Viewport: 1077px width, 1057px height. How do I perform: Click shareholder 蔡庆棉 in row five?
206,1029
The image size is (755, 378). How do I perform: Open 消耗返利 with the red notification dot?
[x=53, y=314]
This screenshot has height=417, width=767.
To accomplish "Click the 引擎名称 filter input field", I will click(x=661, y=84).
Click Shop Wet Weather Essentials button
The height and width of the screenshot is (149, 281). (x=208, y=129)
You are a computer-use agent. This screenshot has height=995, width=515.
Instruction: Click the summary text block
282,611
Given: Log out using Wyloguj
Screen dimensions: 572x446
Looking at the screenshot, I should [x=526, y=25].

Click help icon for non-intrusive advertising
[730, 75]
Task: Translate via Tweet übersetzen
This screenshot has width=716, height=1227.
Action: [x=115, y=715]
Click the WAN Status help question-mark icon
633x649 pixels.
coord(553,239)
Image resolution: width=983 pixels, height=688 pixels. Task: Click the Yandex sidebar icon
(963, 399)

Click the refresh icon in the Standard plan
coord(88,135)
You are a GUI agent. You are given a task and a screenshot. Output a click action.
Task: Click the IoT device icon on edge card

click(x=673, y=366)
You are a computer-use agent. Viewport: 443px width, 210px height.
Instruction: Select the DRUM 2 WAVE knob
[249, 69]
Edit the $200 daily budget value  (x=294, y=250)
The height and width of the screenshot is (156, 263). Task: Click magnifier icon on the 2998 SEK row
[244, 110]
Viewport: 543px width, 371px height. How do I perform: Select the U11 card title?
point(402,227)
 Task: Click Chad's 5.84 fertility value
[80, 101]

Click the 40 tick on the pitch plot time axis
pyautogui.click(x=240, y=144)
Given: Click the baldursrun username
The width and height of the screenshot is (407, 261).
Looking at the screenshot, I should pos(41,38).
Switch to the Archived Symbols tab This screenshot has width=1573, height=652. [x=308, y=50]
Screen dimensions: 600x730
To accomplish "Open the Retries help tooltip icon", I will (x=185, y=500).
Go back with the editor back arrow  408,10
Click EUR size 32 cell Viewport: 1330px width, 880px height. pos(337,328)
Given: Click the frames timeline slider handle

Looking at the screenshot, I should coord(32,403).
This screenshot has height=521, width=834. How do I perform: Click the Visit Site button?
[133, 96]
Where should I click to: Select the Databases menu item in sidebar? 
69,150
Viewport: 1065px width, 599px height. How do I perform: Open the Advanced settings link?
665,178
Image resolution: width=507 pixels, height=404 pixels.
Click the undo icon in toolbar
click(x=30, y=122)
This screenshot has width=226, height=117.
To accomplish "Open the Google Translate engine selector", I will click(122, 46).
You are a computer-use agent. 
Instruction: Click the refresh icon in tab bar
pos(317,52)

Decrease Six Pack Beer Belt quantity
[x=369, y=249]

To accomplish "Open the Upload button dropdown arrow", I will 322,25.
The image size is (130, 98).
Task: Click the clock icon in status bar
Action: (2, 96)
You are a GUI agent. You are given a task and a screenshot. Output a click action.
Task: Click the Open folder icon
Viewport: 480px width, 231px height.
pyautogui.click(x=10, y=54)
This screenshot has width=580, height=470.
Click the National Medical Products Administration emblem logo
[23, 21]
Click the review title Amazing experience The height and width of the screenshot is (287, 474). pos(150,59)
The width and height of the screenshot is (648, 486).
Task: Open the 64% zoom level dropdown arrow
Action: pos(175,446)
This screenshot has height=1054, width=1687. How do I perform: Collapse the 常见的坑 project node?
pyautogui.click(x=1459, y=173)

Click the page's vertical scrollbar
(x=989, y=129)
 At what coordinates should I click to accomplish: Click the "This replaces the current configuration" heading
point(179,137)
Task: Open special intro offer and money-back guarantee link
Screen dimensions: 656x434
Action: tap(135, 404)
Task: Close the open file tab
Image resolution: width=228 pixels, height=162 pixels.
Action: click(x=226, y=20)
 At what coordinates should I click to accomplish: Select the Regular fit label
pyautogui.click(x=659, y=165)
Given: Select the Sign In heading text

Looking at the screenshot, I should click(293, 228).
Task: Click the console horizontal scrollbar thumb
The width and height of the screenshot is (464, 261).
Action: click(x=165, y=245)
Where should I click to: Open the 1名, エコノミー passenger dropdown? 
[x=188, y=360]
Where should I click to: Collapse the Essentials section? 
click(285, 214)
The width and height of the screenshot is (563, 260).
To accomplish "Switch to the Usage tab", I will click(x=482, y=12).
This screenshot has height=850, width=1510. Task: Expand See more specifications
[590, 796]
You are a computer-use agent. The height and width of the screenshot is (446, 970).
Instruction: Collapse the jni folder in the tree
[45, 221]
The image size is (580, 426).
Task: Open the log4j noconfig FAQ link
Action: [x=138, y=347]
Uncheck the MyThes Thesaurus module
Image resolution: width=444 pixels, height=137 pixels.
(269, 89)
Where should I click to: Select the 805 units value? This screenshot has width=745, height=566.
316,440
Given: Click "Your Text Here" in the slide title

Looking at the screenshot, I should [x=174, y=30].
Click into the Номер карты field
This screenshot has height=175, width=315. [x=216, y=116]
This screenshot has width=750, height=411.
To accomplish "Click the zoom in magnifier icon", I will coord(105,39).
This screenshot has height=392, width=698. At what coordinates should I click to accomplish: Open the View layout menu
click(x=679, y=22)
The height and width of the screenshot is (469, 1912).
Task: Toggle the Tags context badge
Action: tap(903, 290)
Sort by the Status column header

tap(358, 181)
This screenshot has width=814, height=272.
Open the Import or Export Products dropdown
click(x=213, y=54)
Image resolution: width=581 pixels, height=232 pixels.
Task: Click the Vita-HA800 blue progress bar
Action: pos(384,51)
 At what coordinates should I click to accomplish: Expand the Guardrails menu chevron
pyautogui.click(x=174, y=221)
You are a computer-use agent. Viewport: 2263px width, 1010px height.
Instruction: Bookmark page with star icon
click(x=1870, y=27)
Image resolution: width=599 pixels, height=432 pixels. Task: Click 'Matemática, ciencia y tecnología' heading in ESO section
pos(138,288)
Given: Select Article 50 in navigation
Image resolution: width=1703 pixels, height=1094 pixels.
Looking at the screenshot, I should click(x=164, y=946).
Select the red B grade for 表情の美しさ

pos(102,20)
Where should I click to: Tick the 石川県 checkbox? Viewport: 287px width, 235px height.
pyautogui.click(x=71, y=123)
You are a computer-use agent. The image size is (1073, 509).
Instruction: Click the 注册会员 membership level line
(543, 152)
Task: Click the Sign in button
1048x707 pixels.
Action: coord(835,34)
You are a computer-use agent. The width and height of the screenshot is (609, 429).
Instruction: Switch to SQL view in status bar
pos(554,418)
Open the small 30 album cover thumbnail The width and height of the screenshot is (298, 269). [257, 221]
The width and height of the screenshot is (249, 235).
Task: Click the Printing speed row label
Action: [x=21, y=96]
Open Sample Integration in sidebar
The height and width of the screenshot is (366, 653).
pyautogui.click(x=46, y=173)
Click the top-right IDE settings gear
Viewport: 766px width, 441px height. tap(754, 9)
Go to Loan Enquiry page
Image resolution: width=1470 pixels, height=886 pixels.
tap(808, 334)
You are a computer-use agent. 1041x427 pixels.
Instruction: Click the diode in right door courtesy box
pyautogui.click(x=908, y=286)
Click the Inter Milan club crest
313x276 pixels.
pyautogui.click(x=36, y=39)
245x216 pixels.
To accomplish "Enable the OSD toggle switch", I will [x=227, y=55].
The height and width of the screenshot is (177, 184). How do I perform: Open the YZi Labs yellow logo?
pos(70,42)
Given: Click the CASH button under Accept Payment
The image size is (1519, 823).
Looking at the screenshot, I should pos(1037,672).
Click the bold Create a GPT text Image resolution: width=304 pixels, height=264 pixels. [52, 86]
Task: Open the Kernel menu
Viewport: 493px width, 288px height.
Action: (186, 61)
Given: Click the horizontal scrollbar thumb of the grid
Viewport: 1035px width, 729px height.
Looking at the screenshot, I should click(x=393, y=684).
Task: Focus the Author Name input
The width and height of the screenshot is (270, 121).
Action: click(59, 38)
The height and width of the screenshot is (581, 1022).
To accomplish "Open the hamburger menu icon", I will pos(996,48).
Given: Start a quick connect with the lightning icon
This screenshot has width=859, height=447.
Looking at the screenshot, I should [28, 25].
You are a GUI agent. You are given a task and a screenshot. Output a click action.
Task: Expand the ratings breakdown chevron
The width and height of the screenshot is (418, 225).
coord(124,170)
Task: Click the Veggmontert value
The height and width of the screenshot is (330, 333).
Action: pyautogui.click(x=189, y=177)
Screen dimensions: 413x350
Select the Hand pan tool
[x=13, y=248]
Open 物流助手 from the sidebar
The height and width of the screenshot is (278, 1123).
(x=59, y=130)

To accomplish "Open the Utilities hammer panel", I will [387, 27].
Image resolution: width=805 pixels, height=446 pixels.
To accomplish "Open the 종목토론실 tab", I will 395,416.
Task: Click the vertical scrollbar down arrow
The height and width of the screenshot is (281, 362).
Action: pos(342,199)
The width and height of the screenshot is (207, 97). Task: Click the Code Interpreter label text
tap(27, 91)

» Job: Copy out the lines word for word, everything from the line containing "This screenshot has height=392, width=698." down to the line containing "Action: tap(903, 290)".

» The result:
This screenshot has height=392, width=698. At what coordinates should I click to accomplish: Open the View layout menu
click(x=679, y=22)
The height and width of the screenshot is (469, 1912).
Task: Toggle the Tags context badge
Action: tap(903, 290)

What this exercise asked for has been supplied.